[Xmca-l] Re: Bateson on thinking relatively

Martin Packer mpacker@cantab.net
Wed Jan 31 06:55:53 PST 2018


I’m struck by the similarity between Bateson’s description and the notion floating around in neuroscience of a “perception-action cycle,” in which brain, body, and environment are each components in a circular process.

The perception-action cycle is a circular cybernetic flow of information processing between the organism and its environment in a sequence of goal-directed actions. An action of the organism causes an environmental change that will be processed by sensory systems, which will produce signals to inform the next action, and so on. The perception-action cycle is of prime importance for the adaptive success of a temporally extended gestalt of behavior, where each action is contingent on the effects of the previous one. The perception-action cycle operates at all levels of the central nervous system. Simple, automatic, and well rehearsed behaviors engage only the lower levels of the perception-action cycle, whereas, for sensorimotor integration, the cycle runs through the spinal cord and subcortical structures.
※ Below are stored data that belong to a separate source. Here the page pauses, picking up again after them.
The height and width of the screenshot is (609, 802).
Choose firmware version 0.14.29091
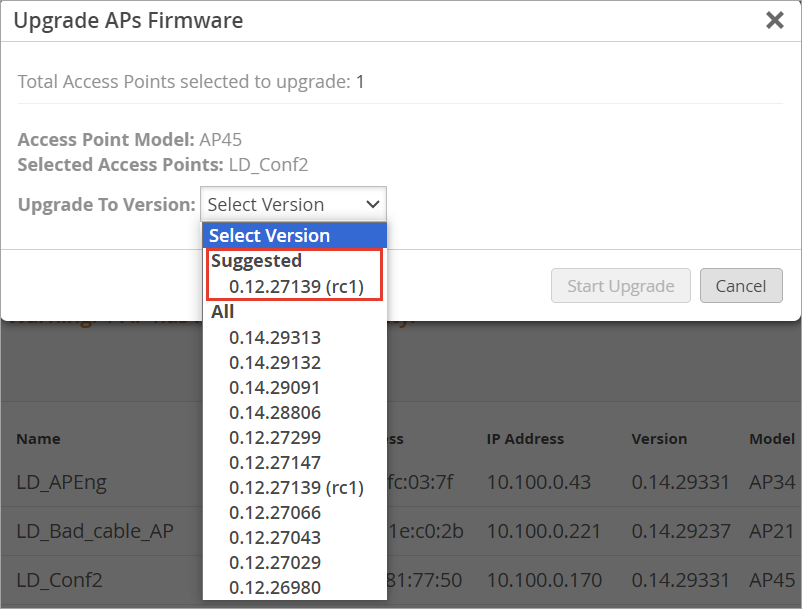[275, 387]
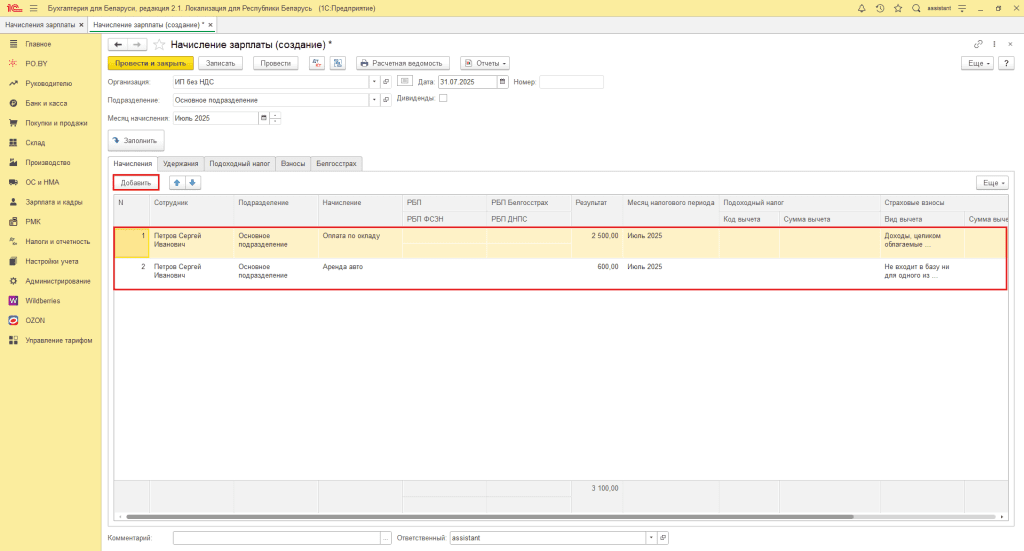Click the move row up arrow
The image size is (1024, 551).
point(177,183)
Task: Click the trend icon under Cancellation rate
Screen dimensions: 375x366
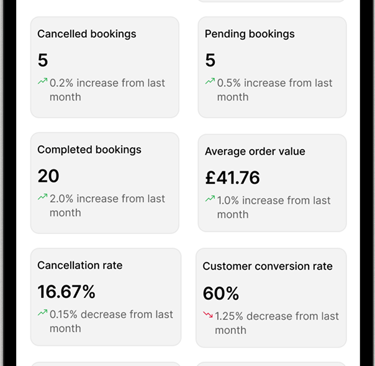Action: [42, 313]
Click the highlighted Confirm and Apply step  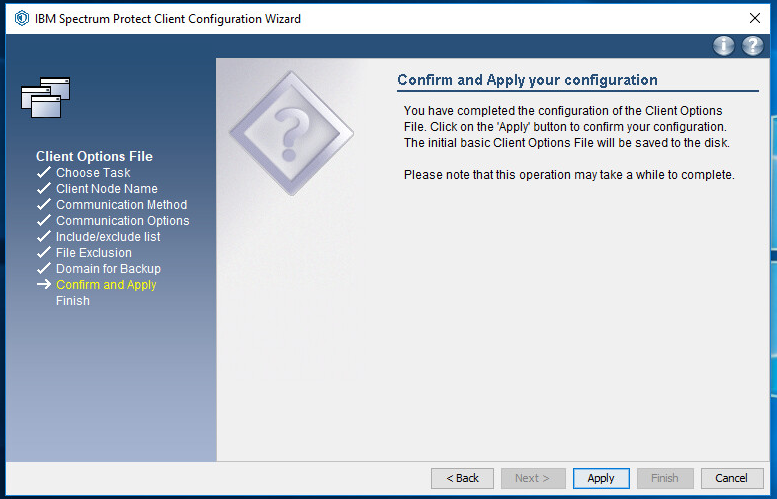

To the extent that deliberate, reflexive planning becomes part of the cycle on its highest levels, the sense of being the initiator of action can be hard to resist. But it’s just the walnut on the cupcake.

Here’s a diagram, though it’ll be probably be removed, so here’s the link too…

<http://willcov.com/bio-consciousness/sidebars/Perception--Action%20Cycle_files/image295.jpg>



Martin




> On Jan 31, 2018, at 9:38 AM, mike cole <mcole@ucsd.edu> wrote:
> 
> Darned if I did not find that Bateson passage online! Amazing.
> Here it is from *Steps to an Ecology of Mind.*
> 
> mike
> --------------\
> 
> Consider a tree and a man and an axe. We observe that the axe flies through
> the air and makes certain gashes in a pre-existing cut in the side of the
> tree. If we now want to explain this set of phenomena, we shall be
> concerned with differences in the cut face of the tree, differences in the
> retina of the man, differences in the central nervous system, differences
> in his different neural messages, differences in the behaviour of his
> muscles, difference in how the axe flies, to the differences which the axe
> then makes on the face of the tree. Our explanation will go round and round
> that circuit. If you want to explain or understand anything in human
> behaviour, you are always dealing with total circuits, completed circuits.
> (Bateson, 1972, p. 433)
> 
> 
> 
> Later in the same paper he writes about how difficult it is to adopt this
> epistemology:
> 
> 
> 
> I can stand here and I can give you a reasoned exposition of this matter;
> but if I am cutting down a tree, I still think ‘Gregory Bateson’ is cutting
> down a tree. I am cutting down the tree. ‘Myself’ is to me still an
> excessively concrete object, different from the rest of what I have been
> calling ‘mind’.
> 
> 
> 
> The step to realizing – to making habitual – the other way of thinking – so
> that one naturally thinks that way when one reaches out for a glass of
> water or cuts down a tree – that step is not an easy one.
> 
> 
> .... Once we have made this shift, our perspective fundamentally changes.
> We firstly start focusing on relationships, flows and patterns; and
> secondly realize that we are part of any field we are studying.